_Records supplied:_
* * *
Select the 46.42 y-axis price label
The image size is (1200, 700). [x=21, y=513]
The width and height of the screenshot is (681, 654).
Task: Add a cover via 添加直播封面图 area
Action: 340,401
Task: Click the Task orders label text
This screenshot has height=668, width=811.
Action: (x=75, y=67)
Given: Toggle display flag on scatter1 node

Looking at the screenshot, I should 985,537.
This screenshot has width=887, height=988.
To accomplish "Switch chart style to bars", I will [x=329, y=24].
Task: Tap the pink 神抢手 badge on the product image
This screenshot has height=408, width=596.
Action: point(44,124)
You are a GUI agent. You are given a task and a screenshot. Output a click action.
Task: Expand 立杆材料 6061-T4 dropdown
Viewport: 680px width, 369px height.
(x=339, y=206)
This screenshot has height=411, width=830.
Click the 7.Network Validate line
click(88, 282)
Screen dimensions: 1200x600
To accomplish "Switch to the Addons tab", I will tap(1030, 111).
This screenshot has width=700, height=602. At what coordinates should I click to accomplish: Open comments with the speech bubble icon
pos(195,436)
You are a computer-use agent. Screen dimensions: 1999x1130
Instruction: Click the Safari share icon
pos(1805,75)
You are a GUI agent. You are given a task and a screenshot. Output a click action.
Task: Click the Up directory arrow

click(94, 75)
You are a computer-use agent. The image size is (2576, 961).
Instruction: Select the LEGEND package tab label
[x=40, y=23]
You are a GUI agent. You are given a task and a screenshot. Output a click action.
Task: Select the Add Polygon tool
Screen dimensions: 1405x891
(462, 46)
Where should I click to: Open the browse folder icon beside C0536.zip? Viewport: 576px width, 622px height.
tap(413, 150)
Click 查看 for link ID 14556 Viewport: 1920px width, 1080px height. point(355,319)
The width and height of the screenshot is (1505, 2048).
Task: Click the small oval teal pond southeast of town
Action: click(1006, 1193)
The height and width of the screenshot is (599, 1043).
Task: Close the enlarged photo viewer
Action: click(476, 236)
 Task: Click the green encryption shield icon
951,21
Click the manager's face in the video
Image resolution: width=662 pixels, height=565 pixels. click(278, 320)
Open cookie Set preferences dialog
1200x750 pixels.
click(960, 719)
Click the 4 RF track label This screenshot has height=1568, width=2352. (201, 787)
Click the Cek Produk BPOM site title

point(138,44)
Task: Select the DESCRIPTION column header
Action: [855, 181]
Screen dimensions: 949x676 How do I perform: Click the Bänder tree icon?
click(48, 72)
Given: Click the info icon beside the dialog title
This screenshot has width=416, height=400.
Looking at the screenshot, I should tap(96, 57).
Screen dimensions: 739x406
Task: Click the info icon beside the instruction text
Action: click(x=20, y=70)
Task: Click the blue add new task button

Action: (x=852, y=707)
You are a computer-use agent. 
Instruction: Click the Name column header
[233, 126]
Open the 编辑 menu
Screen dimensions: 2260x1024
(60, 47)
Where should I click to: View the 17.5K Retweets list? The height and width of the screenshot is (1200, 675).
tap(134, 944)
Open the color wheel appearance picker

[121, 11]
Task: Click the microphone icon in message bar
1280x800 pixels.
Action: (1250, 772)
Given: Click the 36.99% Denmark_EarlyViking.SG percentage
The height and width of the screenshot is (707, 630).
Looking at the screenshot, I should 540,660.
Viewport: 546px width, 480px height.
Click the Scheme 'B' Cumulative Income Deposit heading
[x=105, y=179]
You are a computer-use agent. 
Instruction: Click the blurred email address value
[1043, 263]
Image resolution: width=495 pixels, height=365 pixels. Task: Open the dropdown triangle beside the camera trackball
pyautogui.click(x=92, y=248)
* * *
_Aim of the task:_ Copy every one of the lines above word for word, keeping their order unchanged.

_Finished answer:_
Select the 46.42 y-axis price label
The image size is (1200, 700). [x=21, y=513]
The width and height of the screenshot is (681, 654).
Task: Add a cover via 添加直播封面图 area
Action: 340,401
Task: Click the Task orders label text
This screenshot has height=668, width=811.
Action: (x=75, y=67)
Given: Toggle display flag on scatter1 node

Looking at the screenshot, I should 985,537.
This screenshot has width=887, height=988.
To accomplish "Switch chart style to bars", I will [x=329, y=24].
Task: Tap the pink 神抢手 badge on the product image
This screenshot has height=408, width=596.
Action: point(44,124)
You are a GUI agent. You are given a task and a screenshot. Output a click action.
Task: Expand 立杆材料 6061-T4 dropdown
Viewport: 680px width, 369px height.
(x=339, y=206)
This screenshot has height=411, width=830.
Click the 7.Network Validate line
click(88, 282)
Screen dimensions: 1200x600
To accomplish "Switch to the Addons tab", I will tap(1030, 111).
This screenshot has width=700, height=602. At what coordinates should I click to accomplish: Open comments with the speech bubble icon
pos(195,436)
You are a computer-use agent. Screen dimensions: 1999x1130
Instruction: Click the Safari share icon
pos(1805,75)
You are a GUI agent. You are given a task and a screenshot. Output a click action.
Task: Click the Up directory arrow

click(94, 75)
You are a computer-use agent. The image size is (2576, 961).
Instruction: Select the LEGEND package tab label
[x=40, y=23]
You are a GUI agent. You are given a task and a screenshot. Output a click action.
Task: Select the Add Polygon tool
Screen dimensions: 1405x891
(462, 46)
Where should I click to: Open the browse folder icon beside C0536.zip? Viewport: 576px width, 622px height.
tap(413, 150)
Click 查看 for link ID 14556 Viewport: 1920px width, 1080px height. point(355,319)
The width and height of the screenshot is (1505, 2048).
Task: Click the small oval teal pond southeast of town
Action: click(1006, 1193)
The height and width of the screenshot is (599, 1043).
Task: Close the enlarged photo viewer
Action: click(476, 236)
 Task: Click the green encryption shield icon
951,21
Click the manager's face in the video
Image resolution: width=662 pixels, height=565 pixels. click(278, 320)
Open cookie Set preferences dialog
1200x750 pixels.
click(960, 719)
Click the 4 RF track label This screenshot has height=1568, width=2352. (201, 787)
Click the Cek Produk BPOM site title

point(138,44)
Task: Select the DESCRIPTION column header
Action: [855, 181]
Screen dimensions: 949x676 How do I perform: Click the Bänder tree icon?
click(48, 72)
Given: Click the info icon beside the dialog title
This screenshot has width=416, height=400.
Looking at the screenshot, I should tap(96, 57).
Screen dimensions: 739x406
Task: Click the info icon beside the instruction text
Action: click(x=20, y=70)
Task: Click the blue add new task button

Action: (x=852, y=707)
You are a computer-use agent. 
Instruction: Click the Name column header
[233, 126]
Open the 编辑 menu
Screen dimensions: 2260x1024
(60, 47)
Where should I click to: View the 17.5K Retweets list? The height and width of the screenshot is (1200, 675).
tap(134, 944)
Open the color wheel appearance picker

[121, 11]
Task: Click the microphone icon in message bar
1280x800 pixels.
Action: (1250, 772)
Given: Click the 36.99% Denmark_EarlyViking.SG percentage
The height and width of the screenshot is (707, 630).
Looking at the screenshot, I should 540,660.
Viewport: 546px width, 480px height.
Click the Scheme 'B' Cumulative Income Deposit heading
[x=105, y=179]
You are a computer-use agent. 
Instruction: Click the blurred email address value
[1043, 263]
Image resolution: width=495 pixels, height=365 pixels. Task: Open the dropdown triangle beside the camera trackball
pyautogui.click(x=92, y=248)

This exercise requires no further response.